Study text:
Content starts

I think I bought my Mom a heating pad for her coffee mug for Mother’s Day back in the 80s for a couple bucks.
Yeah, but does it gobble up her personal data and transmit it to the corporate servers for analysis and ultimate sale to affiliates? It’s really just for keeping coffee hot? I don’t see a minimum viable product.
Btw, I have zero evidence that this mug does so, but damned if it doesn’t seem to be the underlying intention with nearly everything these days.
If you’re sitting with your coffee long enough to need this, then it’s going to make your coffee taste like the dregs of the coffeepot that’s been sitting on the heating unit too long.
I don’t find this THAT ridiculous. $80 (the video said $80) for a rechargeable heating device with it’s own wireless charging saucer is not unreasonable. I wouldn’t buy it, because I drink my coffee fairly quickly in the form of cafecito. But it’s not Juicero level of ridiculous.
“Spite House,” oddly enough, is also the title of a remarkable book about Bobby Garwood, an American soldier who was believed to have defected to the enemy in the Vietnam War. It’s complicated.
No of course not. But it will ONLY accept certfiied Ember brand SmartWater ($9.99/litre) for use in making the coffee. The SmartWater contain proprietary nano-chips that signal the mug that the coffee has been properly prepared and that the Ember smartmug can give the best experience possible. These nano-chips are harmless when consumed because of the fact that there’s nothing to see here it’s all good.
Its secret ingredient is tap water
Well thanks. Seeing Rishi Sunak with it has put me off this product for good.
My sweetie LOVES her morning coffee. She likes it hot. I got her one of these, and at first she was not a fan - she’s very frugal and while not as tech-phobic as she pretends to be, she’s an old fashioned gal.
She LOVES her coffee mug. On weekends we often lay about reading our devices and sharing a cup of coffee and the last sip is as hot and wonderful as the first sip. It doesn’t get burnt.
It may be a bit pricey, but for some people this is a very good product.
So it appears that that’s his pore-over coffee.
My work here today is done.
That guy is drinking a thing made with a tea bag, not sure what kind of coffee that is. Anyroad, if you leave your tea bag in hot water for too long, it’s gonna taste horrible. FYI.

Content ends

Questions to answer:
[a] Answer these from the comments about the heated coffee mug:
(i) What price did the video give for the mug?
(ii) What price per liter is named for the Ember brand SmartWater?
(iii) In what form does the commenter who wouldn't buy the mug drink coffee?
[b] Extend the comments about the heated coffee mug with a few more posts that follow on from the last one.
The data that comes next has nothing to do with the comments about the heated coffee mug.

Supplied information:
Content starts

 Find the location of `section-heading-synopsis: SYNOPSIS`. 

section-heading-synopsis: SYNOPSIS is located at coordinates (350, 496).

Content ends

Your written answers:
[a]
(i) $80
(ii) $9.99
(iii) Cafecito

[b]
I was gifted a Yeti coffee mug, 20-ish ounces. It keeps my coffee undrinkably hot for about 2 hours, then cools a smidge. By 1PM (n normal office operating days), it’s still drinkably warm, but I don’t consume caffeine past noon. So maybe don’t buy a fire hazard to keep your coffee too hot?
(The current knock-offs of the expensive name-brand double-wall cups do just as well, as far as I’ve observed.)
I actually looked at some of your other posts to check if you are a bot or not. I don’t think you are… The way you wrote this is just vague enough to read like a focus group-ed bit of ad copy, but specific enough to relate to.
$99.95? What is that in species extinctions?
My Contigo cup is similarly over-efficient, but for $10 I got a double-wall cup filled with the same substance found in outer space!
It’s a bit creepy, though. If I put iced tea in it, it keeps it cold without needing to be reset. How does it know?
For $100 you should be able to urinate in that thing and have it diagnose your UTI. And it should project wiggly wavy video on the ceiling, network on earthquakes information, and answer your whispered questions about the density of osmium, and how many babies in a litter of red pandas, and vibrate.
The best coffee and/or hot chocolate drink mugs ever are the mason jars left over from spaghetti sauce. The threads at the top are a non-slip grip. They stay the right temperature for a long time because they hold enough hot chocolate coffee, and not six effete little slurps.
There’s a clever hack I saw on YouTube. If you microwave the cup on high for 15 minutes, it permanently reboots the firmware to accept ordinary water.